STORED DATA Block Start
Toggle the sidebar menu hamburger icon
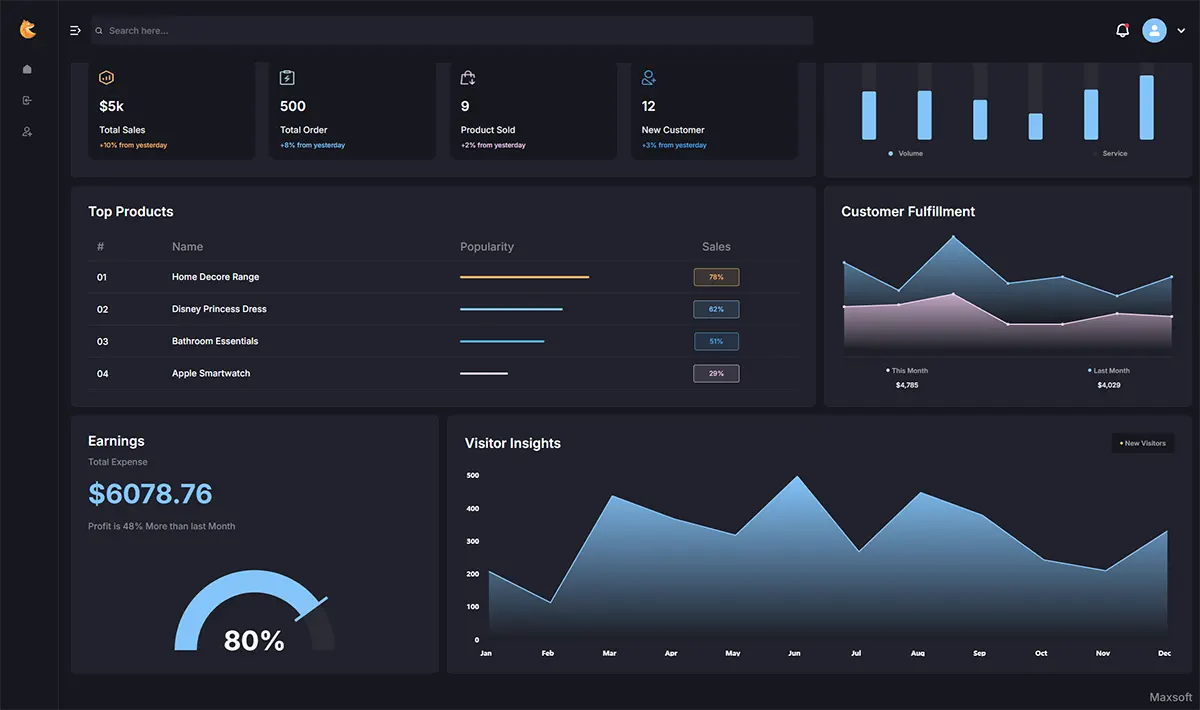The image size is (1200, 710). point(75,31)
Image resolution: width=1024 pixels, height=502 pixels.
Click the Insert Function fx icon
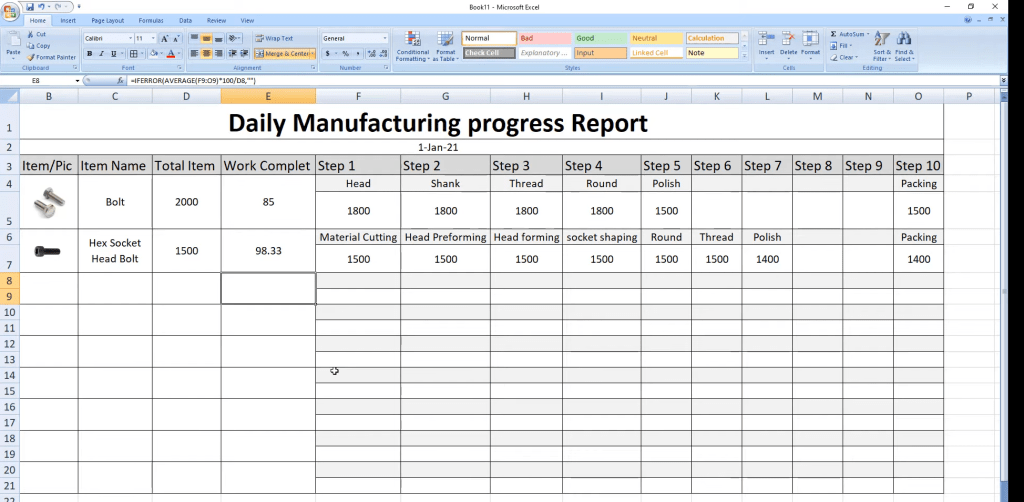[x=121, y=80]

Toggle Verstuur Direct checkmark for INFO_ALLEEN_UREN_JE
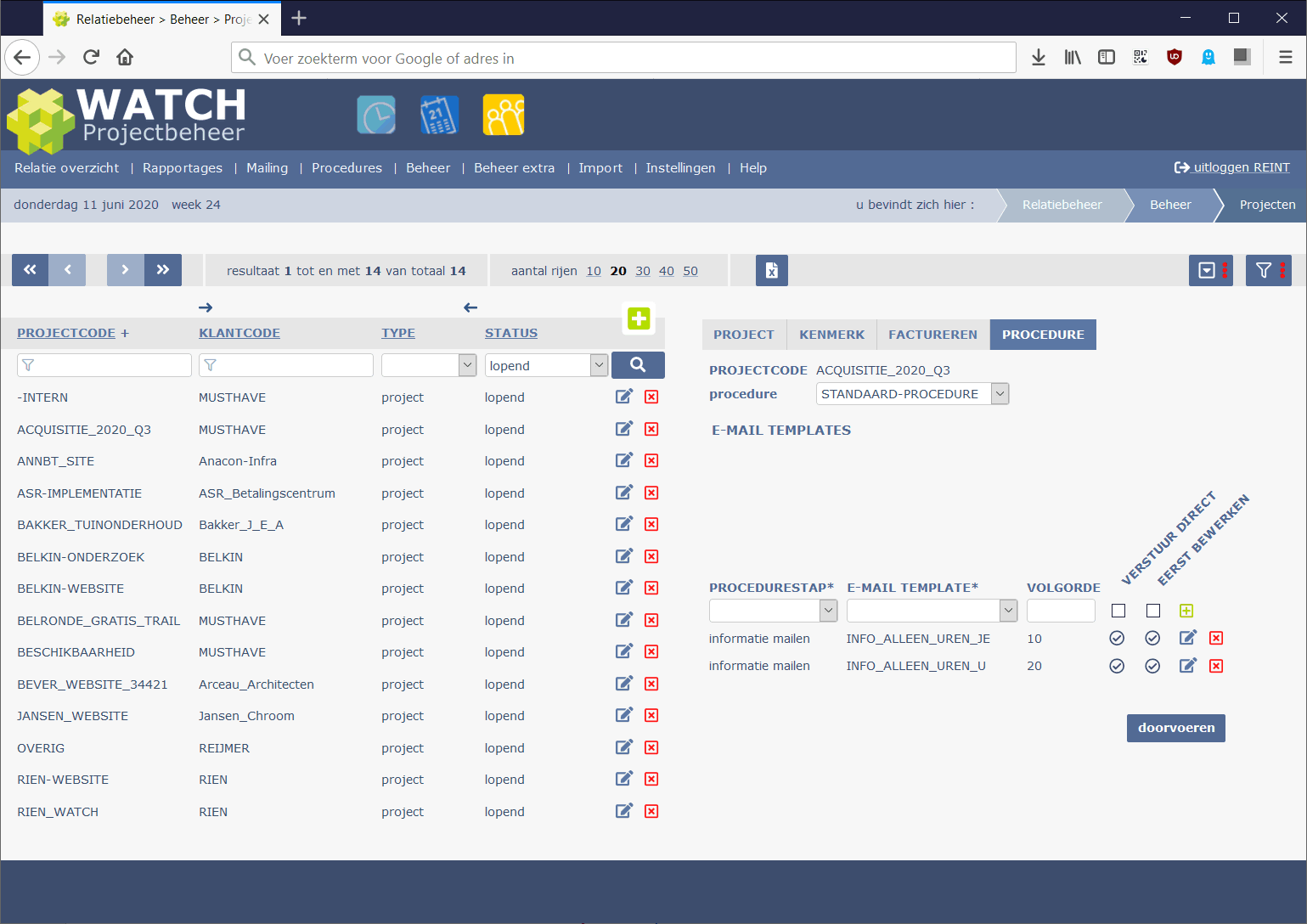click(x=1117, y=638)
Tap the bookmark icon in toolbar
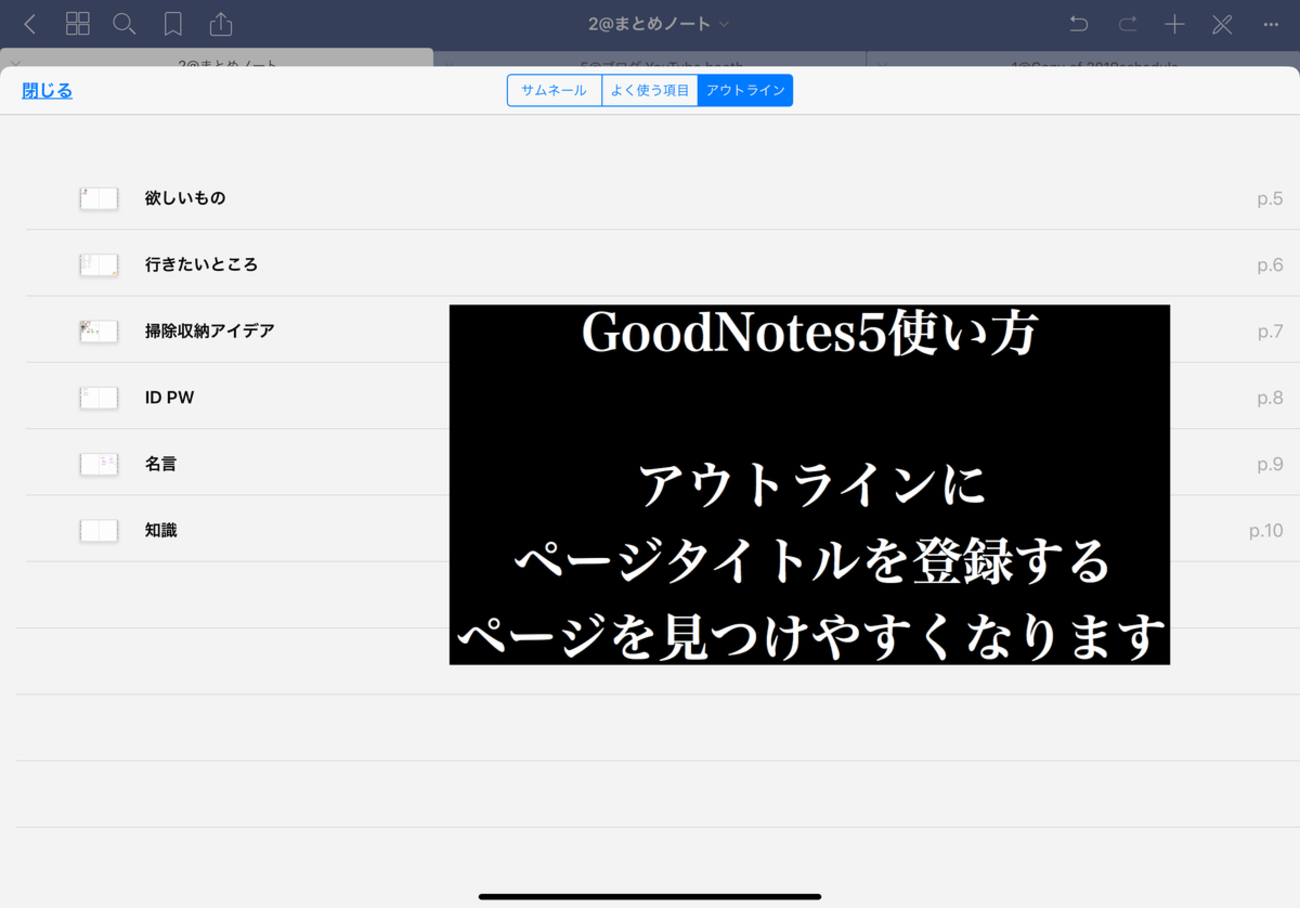This screenshot has height=908, width=1300. click(173, 24)
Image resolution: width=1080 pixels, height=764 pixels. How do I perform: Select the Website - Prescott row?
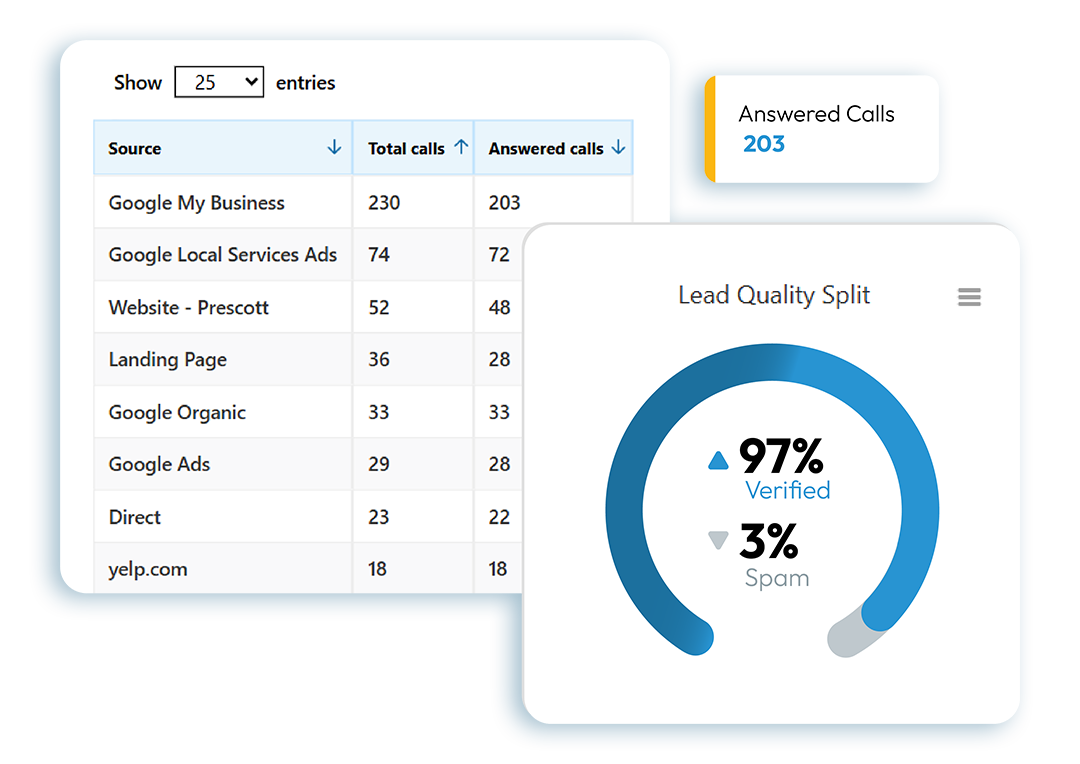pyautogui.click(x=189, y=308)
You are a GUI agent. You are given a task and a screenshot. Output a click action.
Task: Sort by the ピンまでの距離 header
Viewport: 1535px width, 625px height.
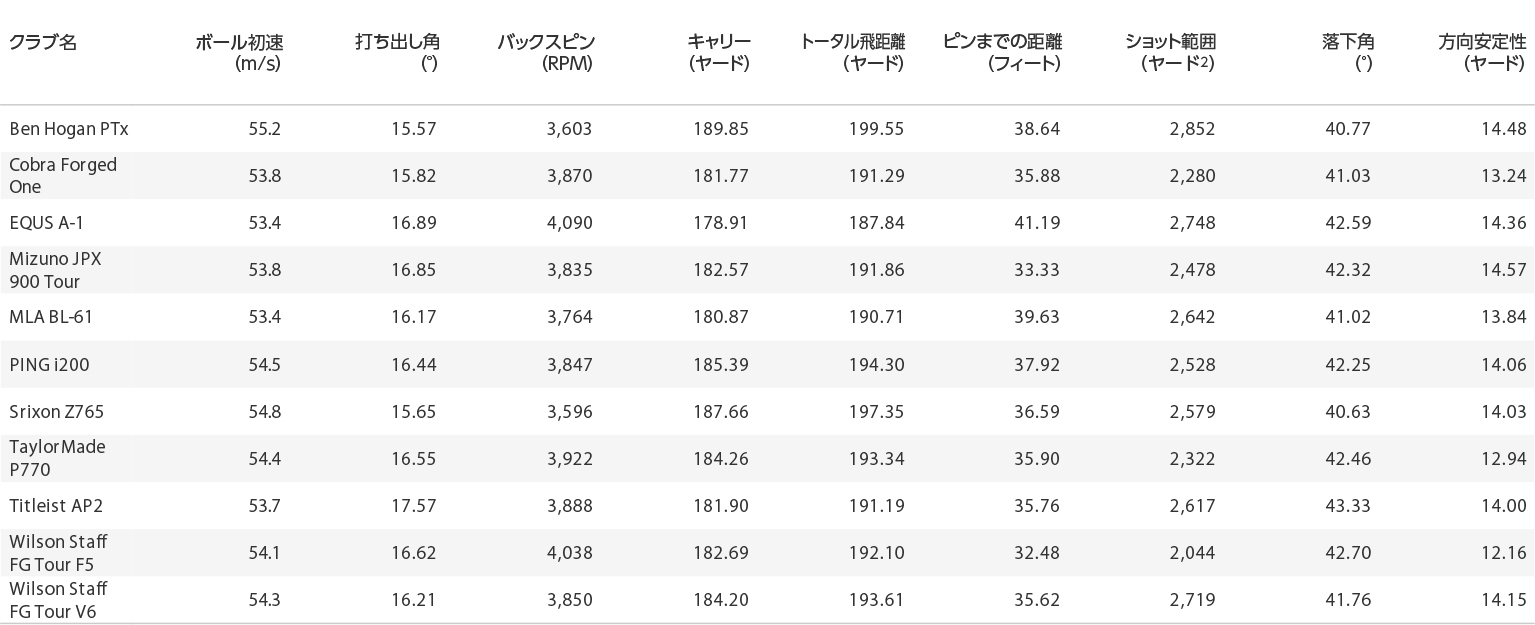1002,53
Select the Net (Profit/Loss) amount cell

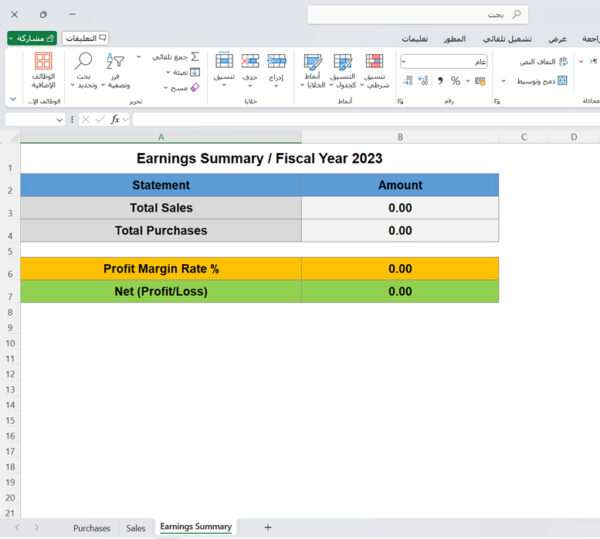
STORED DATA Block End
EXERCISE:
Output verbatim the lines beginning at the line with "Viewport: 1535px width, 625px height." and ending at the last line of the material above, inclusive. Do not carry over any pictures.

RESPONSE AREA:
Viewport: 1535px width, 625px height.
1002,53
Select the Net (Profit/Loss) amount cell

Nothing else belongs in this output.